Not a comprehensive history of software failures. Twelve failures were selected because they are well-documented, technically instructive, and traceable to lasting changes in engineering practice. Hundreds of other failures could have been included. These twelve were chosen because they illuminate the patterns most clearly.

Not a compliance guide. Standards are referenced where failures produced them, but this book does not teach compliance. It teaches the engineering reasoning that compliance frameworks attempt to encode.

How to Read This Book

The chapters are grouped by theme but each stands alone. An engineer interested in deployment failures can read the Knight Capital chapter without reading the Therac-25 chapter first. An engineer interested in supply chain risk can read the Log4Shell and Left-Pad chapters as a pair.

The recommended path through the book is sequential. The patterns accumulate. By the time the reader reaches the conclusion, the individual failures have composed into a taxonomy of system failure modes that applies to any software system the reader will build next.

The code in this book is evidence, not instruction. When a chapter shows C code from the Therac-25 control software, the purpose is to demonstrate the race condition that killed patients, not to teach C programming. When a chapter shows the Ada type conversion that destroyed Ariane 5, the purpose is to show the exact numeric values at the exact moment the exception was raised. The code blocks are annotated with // FAILURE POINT and, where the code is reconstructed from incident reports rather than taken from primary sources, with // RECONSTRUCTED FROM INCIDENT REPORT.

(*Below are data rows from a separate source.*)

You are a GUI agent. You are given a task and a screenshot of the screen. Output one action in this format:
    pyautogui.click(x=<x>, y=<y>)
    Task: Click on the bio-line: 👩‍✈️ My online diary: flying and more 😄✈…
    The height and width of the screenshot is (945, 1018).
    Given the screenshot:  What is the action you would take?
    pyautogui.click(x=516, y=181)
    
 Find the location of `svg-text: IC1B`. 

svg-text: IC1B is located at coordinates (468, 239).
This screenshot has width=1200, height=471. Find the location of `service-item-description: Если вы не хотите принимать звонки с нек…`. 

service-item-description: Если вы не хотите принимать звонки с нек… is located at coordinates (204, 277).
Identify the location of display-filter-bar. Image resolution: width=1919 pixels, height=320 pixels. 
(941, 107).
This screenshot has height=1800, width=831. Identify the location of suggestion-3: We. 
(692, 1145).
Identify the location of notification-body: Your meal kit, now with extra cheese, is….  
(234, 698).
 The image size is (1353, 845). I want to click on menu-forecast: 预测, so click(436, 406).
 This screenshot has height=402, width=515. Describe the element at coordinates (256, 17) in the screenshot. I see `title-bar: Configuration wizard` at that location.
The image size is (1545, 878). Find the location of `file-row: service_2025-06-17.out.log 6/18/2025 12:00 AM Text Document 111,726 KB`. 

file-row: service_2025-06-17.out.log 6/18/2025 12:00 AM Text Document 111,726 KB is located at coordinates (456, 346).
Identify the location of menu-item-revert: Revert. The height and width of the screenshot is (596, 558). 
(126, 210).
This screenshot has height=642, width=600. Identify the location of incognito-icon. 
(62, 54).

Every diagram in this book shows something that prose cannot show as clearly. A timeline that makes the inevitability visible. An interleaving that reveals the race window. A propagation graph that shows why the failure could not be contained. If a diagram could be replaced by a sentence, it would be.

The rule at the end of each chapter is designed to be remembered. It is one sentence. It is followed by the name of the failure it came from. When an engineer remembers the rule, they remember the failure. When they remember the failure, they understand why the rule exists. That is the mechanism this book relies on, and it is the only mechanism that works under deadline pressure.